*Purpose: Ischemia-reperfusion injury (IRI) is a common cause of acute kidney injury (AKI) and chronic kidney disease (CKD). Damage to microvascular peritubular capillaries (PTC) is a critical determinant of AKI-to-CKD transition after IRI. We previously identified anti-LG3/perlecan autoantibodies in patients with CKD, as a negative prognostic factor for long-term renal function after AKI. We also showed that a new class of extracellular vesicles produced by apoptotic endothelial cells (ApoExo), characterized by the LG3 autoantigen, active 20S proteasome and a specific pattern of immunogenic RNAs, can prompt the production of anti-LG3. Here, we test the hypothesis that ApoExo drive renal inflammation after renal IRI leading to anti-LG3 production, defective microvascular repair and loss of renal function.
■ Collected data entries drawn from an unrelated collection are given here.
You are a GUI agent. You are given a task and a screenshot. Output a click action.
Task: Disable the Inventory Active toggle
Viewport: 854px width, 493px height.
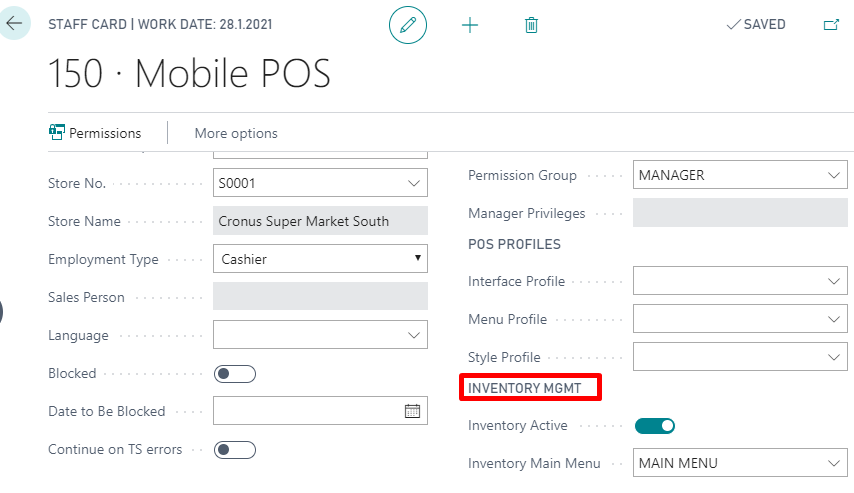(655, 426)
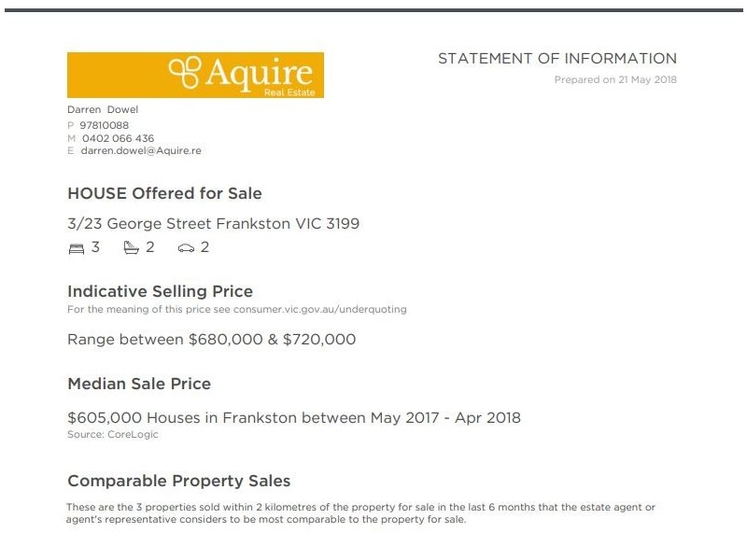Viewport: 747px width, 560px height.
Task: Select agent name Darren Dowel
Action: click(x=102, y=109)
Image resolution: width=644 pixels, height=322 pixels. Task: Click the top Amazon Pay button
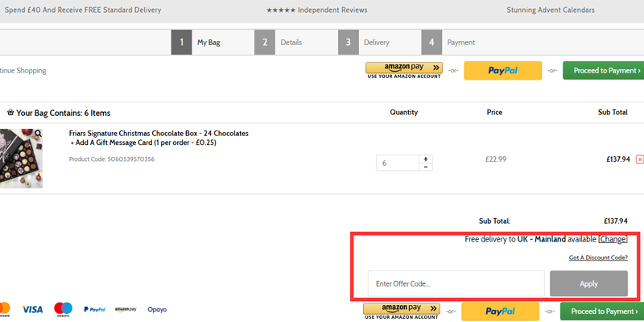pyautogui.click(x=404, y=68)
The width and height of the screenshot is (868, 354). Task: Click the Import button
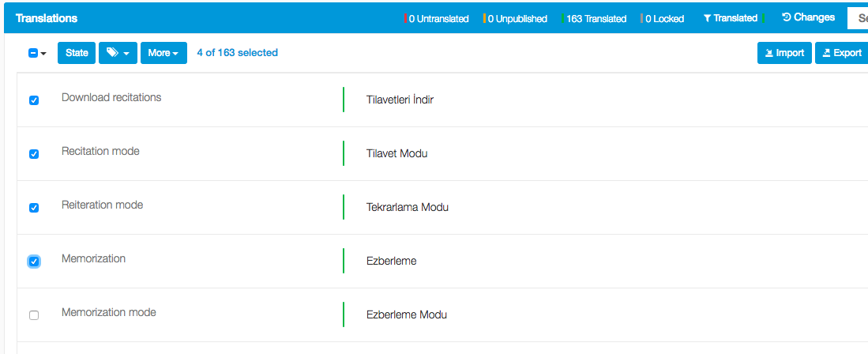tap(784, 53)
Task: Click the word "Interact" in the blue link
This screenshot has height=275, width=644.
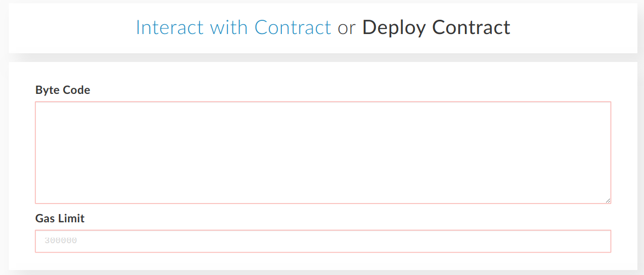Action: click(x=170, y=27)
*Methods: Renal IRI in mice was performed with renal artery clamping for 30 minutes and contralateral nephrectomy. ApoExo were purified by sequential ultracentrifugation from serum-free medium conditioned by apoptotic murine endothelial cells. ApoExo were injected twice every other day before IRI and thereafter up to eight injections, and end-points were assessed 21 days post-IRI. Interstitial inflammation and tubular damage were scored on hematoxylin-eosin sections. Inflammatory infiltrate, complement activation, PTC rarefaction and fibrosis were assessed with immunohistochemistry for T cells (CD3), B cells (CD20), macrophages (F4/80) and IL-17A⁺ cells, C4d deposition on PTC, MECA-32 staining of PTC and myofibroblasts (α-SMA⁺) differentiation. Anti-LG3 titers were measured by ELISA.
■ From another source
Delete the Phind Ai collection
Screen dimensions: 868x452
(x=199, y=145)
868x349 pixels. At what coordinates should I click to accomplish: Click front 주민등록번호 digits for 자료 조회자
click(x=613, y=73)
*Results: ApoExo injection enhanced tubular damage (p=0.03) and interstitial inflammation (p=0.03). C4d deposition, PTC rarefaction, and interstitial accumulation of α-SMA⁺ cells were increased in ApoExo treated mice (p=0.009, p=0.01, p=0.04). ApoExo increased anti-LG3 production, which correlated with C4d deposition on PTC and myofibroblasts differentiation (r=0.8, p=0.007 and r=0.7, p=0.03). Mice treated with ApoExo were more infiltrated with CD3 lymphocytes, IL-17A⁺ cells, and macrophages (p=0.004, p=0.002, p=0.007), with lymphocyte aggregates formation and a CD3⁺/CD20⁺/F4/80⁺/IL-17A⁺ cluster reminiscent of early-stage lymphoid-like structures.

*Conclusions: These results identify ApoExo as novel regulators of inflammation after renal IRI, driving anti-LG3 formation, complement activation and lymphocyte infiltration. They also suggest that autoimmune pathways triggered by ApoExo can contribute to microvascular rarefaction and renal fibrosis. Understanding immune mechanisms driven by ApoExo will help determine better strategies to predict and prevent kidney function loss and graft rejection after IRI-induced AKI.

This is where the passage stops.